Exercise objective -
From the first line of the data below through the line holding "ครางเสียว (315, 324)", write out each line exactly as it stands.
--- Supplied material ---
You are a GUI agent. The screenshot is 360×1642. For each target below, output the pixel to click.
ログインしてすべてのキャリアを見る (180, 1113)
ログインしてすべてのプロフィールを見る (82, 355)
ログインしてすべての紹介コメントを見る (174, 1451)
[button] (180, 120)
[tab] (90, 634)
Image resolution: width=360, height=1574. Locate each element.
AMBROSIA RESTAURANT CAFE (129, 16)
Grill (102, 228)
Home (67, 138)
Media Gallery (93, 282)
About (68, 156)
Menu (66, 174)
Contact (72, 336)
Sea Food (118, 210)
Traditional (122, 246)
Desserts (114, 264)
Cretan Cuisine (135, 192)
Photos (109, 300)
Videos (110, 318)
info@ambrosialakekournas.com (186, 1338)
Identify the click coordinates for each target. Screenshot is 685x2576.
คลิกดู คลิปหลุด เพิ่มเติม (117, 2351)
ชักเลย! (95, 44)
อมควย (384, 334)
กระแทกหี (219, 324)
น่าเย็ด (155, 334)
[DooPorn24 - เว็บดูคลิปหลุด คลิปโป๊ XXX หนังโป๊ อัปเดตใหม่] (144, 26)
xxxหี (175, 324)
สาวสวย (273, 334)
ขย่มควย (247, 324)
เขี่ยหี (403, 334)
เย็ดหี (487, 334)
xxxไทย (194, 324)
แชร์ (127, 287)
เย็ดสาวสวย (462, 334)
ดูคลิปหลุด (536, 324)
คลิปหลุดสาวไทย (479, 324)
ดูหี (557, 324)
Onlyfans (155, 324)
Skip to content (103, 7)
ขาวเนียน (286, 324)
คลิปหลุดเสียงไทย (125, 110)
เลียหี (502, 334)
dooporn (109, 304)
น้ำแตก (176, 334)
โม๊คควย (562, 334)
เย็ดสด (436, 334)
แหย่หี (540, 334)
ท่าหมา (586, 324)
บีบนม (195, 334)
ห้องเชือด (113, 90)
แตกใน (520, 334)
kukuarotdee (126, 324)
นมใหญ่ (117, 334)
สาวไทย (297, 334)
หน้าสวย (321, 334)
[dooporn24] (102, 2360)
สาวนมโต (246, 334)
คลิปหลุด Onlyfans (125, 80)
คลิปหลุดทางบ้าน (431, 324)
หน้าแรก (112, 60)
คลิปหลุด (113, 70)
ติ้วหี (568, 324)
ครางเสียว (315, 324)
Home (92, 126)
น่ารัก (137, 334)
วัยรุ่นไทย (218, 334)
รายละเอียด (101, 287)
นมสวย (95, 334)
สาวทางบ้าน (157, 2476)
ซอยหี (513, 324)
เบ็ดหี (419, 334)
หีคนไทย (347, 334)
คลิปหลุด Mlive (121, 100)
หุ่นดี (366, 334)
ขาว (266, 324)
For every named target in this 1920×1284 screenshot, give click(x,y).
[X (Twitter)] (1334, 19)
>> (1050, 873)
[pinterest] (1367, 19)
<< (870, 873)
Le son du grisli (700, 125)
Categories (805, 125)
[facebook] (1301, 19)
---
Problem solution -
You are a GUI agent. The screenshot is 360×1642. For each target below, output the pixel to click.
ログインしてすべてのキャリアを見る (180, 1113)
ログインしてすべてのプロフィールを見る (82, 355)
ログインしてすべての紹介コメントを見る (174, 1451)
[button] (180, 120)
[tab] (90, 634)
Image resolution: width=360, height=1574. Locate each element.
AMBROSIA RESTAURANT CAFE (129, 16)
Grill (102, 228)
Home (67, 138)
Media Gallery (93, 282)
About (68, 156)
Menu (66, 174)
Contact (72, 336)
Sea Food (118, 210)
Traditional (122, 246)
Desserts (114, 264)
Cretan Cuisine (135, 192)
Photos (109, 300)
Videos (110, 318)
info@ambrosialakekournas.com (186, 1338)
Identify the click coordinates for each target. Screenshot is 685x2576.
คลิกดู คลิปหลุด เพิ่มเติม (117, 2351)
ชักเลย! (95, 44)
อมควย (384, 334)
กระแทกหี (219, 324)
น่าเย็ด (155, 334)
[DooPorn24 - เว็บดูคลิปหลุด คลิปโป๊ XXX หนังโป๊ อัปเดตใหม่] (144, 26)
xxxหี (175, 324)
สาวสวย (273, 334)
ขย่มควย (247, 324)
เขี่ยหี (403, 334)
เย็ดหี (487, 334)
xxxไทย (194, 324)
แชร์ (127, 287)
เย็ดสาวสวย (462, 334)
ดูคลิปหลุด (536, 324)
คลิปหลุดสาวไทย (479, 324)
ดูหี (557, 324)
Onlyfans (155, 324)
Skip to content (103, 7)
ขาวเนียน (286, 324)
คลิปหลุดเสียงไทย (125, 110)
เลียหี (502, 334)
dooporn (109, 304)
น้ำแตก (176, 334)
โม๊คควย (562, 334)
เย็ดสด (436, 334)
แหย่หี (540, 334)
ท่าหมา (586, 324)
บีบนม (195, 334)
ห้องเชือด (113, 90)
แตกใน (520, 334)
kukuarotdee (126, 324)
นมใหญ่ (117, 334)
สาวไทย (297, 334)
หน้าสวย (321, 334)
[dooporn24] (102, 2360)
สาวนมโต (246, 334)
คลิปหลุด Onlyfans (125, 80)
คลิปหลุดทางบ้าน (431, 324)
หน้าแรก (112, 60)
คลิปหลุด (113, 70)
ติ้วหี (568, 324)
ครางเสียว (315, 324)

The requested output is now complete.